[Opening Data for the task section]

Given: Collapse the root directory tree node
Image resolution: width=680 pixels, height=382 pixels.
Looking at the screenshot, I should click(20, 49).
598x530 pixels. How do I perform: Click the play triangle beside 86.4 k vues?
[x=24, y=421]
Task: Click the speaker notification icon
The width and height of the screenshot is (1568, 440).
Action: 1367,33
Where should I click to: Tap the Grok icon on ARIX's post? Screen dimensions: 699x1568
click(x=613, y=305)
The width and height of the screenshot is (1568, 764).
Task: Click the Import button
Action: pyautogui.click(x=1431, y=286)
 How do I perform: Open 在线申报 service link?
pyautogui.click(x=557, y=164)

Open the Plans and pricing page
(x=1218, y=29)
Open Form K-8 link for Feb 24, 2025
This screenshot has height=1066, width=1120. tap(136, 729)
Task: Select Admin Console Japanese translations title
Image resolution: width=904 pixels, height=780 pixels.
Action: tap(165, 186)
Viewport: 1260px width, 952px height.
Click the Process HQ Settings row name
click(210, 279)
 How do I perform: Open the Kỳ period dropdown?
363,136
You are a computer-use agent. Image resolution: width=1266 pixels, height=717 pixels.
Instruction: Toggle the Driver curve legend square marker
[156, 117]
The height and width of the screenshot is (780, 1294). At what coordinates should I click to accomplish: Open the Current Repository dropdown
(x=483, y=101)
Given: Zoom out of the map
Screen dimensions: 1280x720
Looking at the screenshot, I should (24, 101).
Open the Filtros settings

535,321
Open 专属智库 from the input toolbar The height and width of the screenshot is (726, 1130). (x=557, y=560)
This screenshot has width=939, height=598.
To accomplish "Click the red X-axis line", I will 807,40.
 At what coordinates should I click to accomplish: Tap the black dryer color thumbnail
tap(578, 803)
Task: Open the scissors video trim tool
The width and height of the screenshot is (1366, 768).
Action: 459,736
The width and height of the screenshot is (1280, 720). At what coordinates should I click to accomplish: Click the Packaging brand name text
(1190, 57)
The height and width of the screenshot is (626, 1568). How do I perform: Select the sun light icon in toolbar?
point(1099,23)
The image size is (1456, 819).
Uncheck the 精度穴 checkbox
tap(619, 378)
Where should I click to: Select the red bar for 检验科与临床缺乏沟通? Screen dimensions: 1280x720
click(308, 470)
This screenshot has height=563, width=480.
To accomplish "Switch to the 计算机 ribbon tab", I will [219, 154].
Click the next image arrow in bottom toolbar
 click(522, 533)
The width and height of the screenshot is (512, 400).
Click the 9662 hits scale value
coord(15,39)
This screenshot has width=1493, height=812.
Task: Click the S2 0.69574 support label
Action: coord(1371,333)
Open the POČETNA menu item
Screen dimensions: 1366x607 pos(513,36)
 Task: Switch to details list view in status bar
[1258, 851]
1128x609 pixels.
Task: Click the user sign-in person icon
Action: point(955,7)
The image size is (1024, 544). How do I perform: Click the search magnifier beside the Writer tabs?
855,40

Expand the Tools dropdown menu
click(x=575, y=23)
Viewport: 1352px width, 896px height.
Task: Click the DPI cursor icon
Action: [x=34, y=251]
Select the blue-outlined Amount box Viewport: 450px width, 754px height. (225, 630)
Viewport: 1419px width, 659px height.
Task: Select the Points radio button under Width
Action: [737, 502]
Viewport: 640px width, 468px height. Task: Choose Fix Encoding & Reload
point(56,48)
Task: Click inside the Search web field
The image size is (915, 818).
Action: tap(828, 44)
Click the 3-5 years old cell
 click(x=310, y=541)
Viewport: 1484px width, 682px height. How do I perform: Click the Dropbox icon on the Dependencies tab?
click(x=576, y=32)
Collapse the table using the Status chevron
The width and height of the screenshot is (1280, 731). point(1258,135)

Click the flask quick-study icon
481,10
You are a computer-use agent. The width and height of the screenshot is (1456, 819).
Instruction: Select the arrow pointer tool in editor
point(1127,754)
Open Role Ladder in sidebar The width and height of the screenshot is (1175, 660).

[Closing Data for the task section]

**To do**
Among the entries above, determine how many lines contain "will", then output only that number.

**Exercise result**
2